Exercise details>
Could you retype every entry below exactly as written?

Collected data
# # # # # # #
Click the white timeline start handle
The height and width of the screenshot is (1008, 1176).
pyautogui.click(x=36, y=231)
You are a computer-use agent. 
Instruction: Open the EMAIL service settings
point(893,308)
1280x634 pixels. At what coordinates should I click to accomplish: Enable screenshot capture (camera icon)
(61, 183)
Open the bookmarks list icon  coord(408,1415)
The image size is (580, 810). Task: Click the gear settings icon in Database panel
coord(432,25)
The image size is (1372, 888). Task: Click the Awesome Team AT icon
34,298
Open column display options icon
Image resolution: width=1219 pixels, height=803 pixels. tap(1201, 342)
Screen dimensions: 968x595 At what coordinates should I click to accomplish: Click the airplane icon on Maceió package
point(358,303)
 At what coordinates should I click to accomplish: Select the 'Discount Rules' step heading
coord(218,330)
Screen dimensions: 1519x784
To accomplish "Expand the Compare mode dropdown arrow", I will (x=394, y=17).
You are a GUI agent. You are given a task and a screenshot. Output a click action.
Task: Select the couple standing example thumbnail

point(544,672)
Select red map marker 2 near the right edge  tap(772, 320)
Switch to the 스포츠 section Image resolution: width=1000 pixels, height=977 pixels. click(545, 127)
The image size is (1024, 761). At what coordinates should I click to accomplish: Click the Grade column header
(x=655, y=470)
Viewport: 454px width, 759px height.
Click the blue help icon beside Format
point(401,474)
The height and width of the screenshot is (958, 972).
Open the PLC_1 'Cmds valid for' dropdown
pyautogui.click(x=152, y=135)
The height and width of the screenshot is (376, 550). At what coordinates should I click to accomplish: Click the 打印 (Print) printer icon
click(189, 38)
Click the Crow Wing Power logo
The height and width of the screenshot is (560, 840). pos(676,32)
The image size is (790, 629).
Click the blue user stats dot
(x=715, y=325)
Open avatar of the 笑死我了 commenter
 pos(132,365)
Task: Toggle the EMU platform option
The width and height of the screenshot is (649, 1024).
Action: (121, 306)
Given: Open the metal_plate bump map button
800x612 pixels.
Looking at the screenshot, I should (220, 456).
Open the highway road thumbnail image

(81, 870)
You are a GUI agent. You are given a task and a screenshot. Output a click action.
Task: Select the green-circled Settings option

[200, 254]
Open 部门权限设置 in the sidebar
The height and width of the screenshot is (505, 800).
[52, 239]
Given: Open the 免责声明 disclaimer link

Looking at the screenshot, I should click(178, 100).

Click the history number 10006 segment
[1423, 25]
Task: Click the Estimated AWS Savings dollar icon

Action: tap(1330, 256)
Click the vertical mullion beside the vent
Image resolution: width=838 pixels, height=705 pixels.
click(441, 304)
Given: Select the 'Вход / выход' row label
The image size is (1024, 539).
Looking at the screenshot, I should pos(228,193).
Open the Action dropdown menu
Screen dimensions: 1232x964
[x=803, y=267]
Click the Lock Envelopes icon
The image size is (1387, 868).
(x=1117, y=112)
# # # # # # #
Expected answer>
Click the white timeline start handle
The height and width of the screenshot is (1008, 1176).
pyautogui.click(x=36, y=231)
You are a computer-use agent. 
Instruction: Open the EMAIL service settings
point(893,308)
1280x634 pixels. At what coordinates should I click to accomplish: Enable screenshot capture (camera icon)
(61, 183)
Open the bookmarks list icon  coord(408,1415)
The image size is (580, 810). Task: Click the gear settings icon in Database panel
coord(432,25)
The image size is (1372, 888). Task: Click the Awesome Team AT icon
34,298
Open column display options icon
Image resolution: width=1219 pixels, height=803 pixels. tap(1201, 342)
Screen dimensions: 968x595 At what coordinates should I click to accomplish: Click the airplane icon on Maceió package
point(358,303)
 At what coordinates should I click to accomplish: Select the 'Discount Rules' step heading
coord(218,330)
Screen dimensions: 1519x784
To accomplish "Expand the Compare mode dropdown arrow", I will (x=394, y=17).
You are a GUI agent. You are given a task and a screenshot. Output a click action.
Task: Select the couple standing example thumbnail

point(544,672)
Select red map marker 2 near the right edge  tap(772, 320)
Switch to the 스포츠 section Image resolution: width=1000 pixels, height=977 pixels. click(545, 127)
The image size is (1024, 761). At what coordinates should I click to accomplish: Click the Grade column header
(x=655, y=470)
Viewport: 454px width, 759px height.
Click the blue help icon beside Format
point(401,474)
The height and width of the screenshot is (958, 972).
Open the PLC_1 'Cmds valid for' dropdown
pyautogui.click(x=152, y=135)
The height and width of the screenshot is (376, 550). At what coordinates should I click to accomplish: Click the 打印 (Print) printer icon
click(189, 38)
Click the Crow Wing Power logo
The height and width of the screenshot is (560, 840). pos(676,32)
The image size is (790, 629).
Click the blue user stats dot
(x=715, y=325)
Open avatar of the 笑死我了 commenter
 pos(132,365)
Task: Toggle the EMU platform option
The width and height of the screenshot is (649, 1024).
Action: (121, 306)
Given: Open the metal_plate bump map button
800x612 pixels.
Looking at the screenshot, I should (220, 456).
Open the highway road thumbnail image

(81, 870)
You are a GUI agent. You are given a task and a screenshot. Output a click action.
Task: Select the green-circled Settings option

[200, 254]
Open 部门权限设置 in the sidebar
The height and width of the screenshot is (505, 800).
[52, 239]
Given: Open the 免责声明 disclaimer link

Looking at the screenshot, I should click(178, 100).

Click the history number 10006 segment
[1423, 25]
Task: Click the Estimated AWS Savings dollar icon

Action: tap(1330, 256)
Click the vertical mullion beside the vent
Image resolution: width=838 pixels, height=705 pixels.
click(441, 304)
Given: Select the 'Вход / выход' row label
The image size is (1024, 539).
Looking at the screenshot, I should pos(228,193).
Open the Action dropdown menu
Screen dimensions: 1232x964
[x=803, y=267]
Click the Lock Envelopes icon
The image size is (1387, 868).
(x=1117, y=112)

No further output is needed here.